Task item: Exactly the lines from the start of the data below through the line containing "Nous contacter (265, 843)" must be returned, and no others.

Exercise materials:
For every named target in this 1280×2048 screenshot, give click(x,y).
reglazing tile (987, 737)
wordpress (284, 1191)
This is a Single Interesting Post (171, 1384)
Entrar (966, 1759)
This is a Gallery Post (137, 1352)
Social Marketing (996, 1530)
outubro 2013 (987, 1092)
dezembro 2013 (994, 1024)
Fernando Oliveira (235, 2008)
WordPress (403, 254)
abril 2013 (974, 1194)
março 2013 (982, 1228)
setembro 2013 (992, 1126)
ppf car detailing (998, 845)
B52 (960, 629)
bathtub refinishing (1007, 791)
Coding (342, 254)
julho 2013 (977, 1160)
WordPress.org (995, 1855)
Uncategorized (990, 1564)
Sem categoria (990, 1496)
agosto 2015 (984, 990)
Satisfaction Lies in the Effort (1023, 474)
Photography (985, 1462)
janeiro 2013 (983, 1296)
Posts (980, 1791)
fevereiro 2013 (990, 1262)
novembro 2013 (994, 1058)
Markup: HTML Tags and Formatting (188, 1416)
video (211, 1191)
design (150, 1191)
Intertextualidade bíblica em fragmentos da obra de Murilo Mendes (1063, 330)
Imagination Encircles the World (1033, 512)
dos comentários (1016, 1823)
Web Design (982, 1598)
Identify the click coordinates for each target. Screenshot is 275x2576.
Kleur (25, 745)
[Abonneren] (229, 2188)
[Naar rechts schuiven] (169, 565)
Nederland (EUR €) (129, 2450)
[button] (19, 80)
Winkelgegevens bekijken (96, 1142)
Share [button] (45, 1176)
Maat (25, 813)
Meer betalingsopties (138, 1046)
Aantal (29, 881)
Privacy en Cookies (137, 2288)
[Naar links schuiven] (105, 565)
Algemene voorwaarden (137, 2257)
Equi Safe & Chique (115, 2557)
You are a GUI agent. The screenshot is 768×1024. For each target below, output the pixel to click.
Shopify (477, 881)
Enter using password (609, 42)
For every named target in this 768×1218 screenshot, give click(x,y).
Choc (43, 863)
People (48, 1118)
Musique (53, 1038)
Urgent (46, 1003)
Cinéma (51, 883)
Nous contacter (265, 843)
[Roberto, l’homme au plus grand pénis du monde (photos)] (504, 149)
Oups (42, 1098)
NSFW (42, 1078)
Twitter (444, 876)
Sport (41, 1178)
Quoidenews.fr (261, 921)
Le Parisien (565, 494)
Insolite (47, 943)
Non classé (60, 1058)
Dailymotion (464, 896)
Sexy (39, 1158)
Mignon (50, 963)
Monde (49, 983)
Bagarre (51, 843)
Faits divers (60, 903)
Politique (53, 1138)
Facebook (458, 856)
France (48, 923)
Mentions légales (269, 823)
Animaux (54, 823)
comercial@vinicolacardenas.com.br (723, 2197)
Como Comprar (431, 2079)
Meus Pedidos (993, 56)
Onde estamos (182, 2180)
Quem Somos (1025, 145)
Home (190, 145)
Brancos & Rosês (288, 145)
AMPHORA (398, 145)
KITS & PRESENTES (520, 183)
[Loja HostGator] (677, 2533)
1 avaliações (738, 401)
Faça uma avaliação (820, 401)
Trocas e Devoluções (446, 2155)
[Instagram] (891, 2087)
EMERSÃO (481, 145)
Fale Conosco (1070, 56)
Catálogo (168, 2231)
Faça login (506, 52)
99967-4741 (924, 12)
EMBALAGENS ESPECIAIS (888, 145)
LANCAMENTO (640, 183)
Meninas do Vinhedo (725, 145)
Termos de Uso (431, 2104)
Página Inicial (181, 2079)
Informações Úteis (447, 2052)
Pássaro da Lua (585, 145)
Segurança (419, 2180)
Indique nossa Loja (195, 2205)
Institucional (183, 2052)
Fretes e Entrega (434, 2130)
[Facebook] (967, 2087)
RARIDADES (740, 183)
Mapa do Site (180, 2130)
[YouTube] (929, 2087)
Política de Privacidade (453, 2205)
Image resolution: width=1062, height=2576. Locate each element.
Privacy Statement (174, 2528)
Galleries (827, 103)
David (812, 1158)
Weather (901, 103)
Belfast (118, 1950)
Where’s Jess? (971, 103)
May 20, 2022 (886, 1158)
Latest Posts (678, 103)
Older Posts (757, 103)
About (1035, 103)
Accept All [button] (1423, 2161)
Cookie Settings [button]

Solution for this problem:
For every named target in this 1280×2048 screenshot, give click(x,y).
reglazing tile (987, 737)
wordpress (284, 1191)
This is a Single Interesting Post (171, 1384)
Entrar (966, 1759)
This is a Gallery Post (137, 1352)
Social Marketing (996, 1530)
outubro 2013 (987, 1092)
dezembro 2013 (994, 1024)
Fernando Oliveira (235, 2008)
WordPress (403, 254)
abril 2013 (974, 1194)
março 2013 (982, 1228)
setembro 2013 (992, 1126)
ppf car detailing (998, 845)
B52 (960, 629)
bathtub refinishing (1007, 791)
Coding (342, 254)
julho 2013 (977, 1160)
WordPress.org (995, 1855)
Uncategorized (990, 1564)
Sem categoria (990, 1496)
agosto 2015 (984, 990)
Satisfaction Lies in the Effort (1023, 474)
Photography (985, 1462)
janeiro 2013 (983, 1296)
Posts (980, 1791)
fevereiro 2013 (990, 1262)
novembro 2013 (994, 1058)
Markup: HTML Tags and Formatting (188, 1416)
video (211, 1191)
design (150, 1191)
Intertextualidade bíblica em fragmentos da obra de Murilo Mendes (1063, 330)
Imagination Encircles the World (1033, 512)
dos comentários (1016, 1823)
Web Design (982, 1598)
Identify the click coordinates for each target. Screenshot is 275x2576.
Kleur (25, 745)
[Abonneren] (229, 2188)
[Naar rechts schuiven] (169, 565)
Nederland (EUR €) (129, 2450)
[button] (19, 80)
Winkelgegevens bekijken (96, 1142)
Share [button] (45, 1176)
Maat (25, 813)
Meer betalingsopties (138, 1046)
Aantal (29, 881)
Privacy en Cookies (137, 2288)
[Naar links schuiven] (105, 565)
Algemene voorwaarden (137, 2257)
Equi Safe & Chique (115, 2557)
You are a GUI agent. The screenshot is 768×1024. For each target below, output the pixel to click.
Shopify (477, 881)
Enter using password (609, 42)
For every named target in this 768×1218 screenshot, give click(x,y).
Choc (43, 863)
People (48, 1118)
Musique (53, 1038)
Urgent (46, 1003)
Cinéma (51, 883)
Nous contacter (265, 843)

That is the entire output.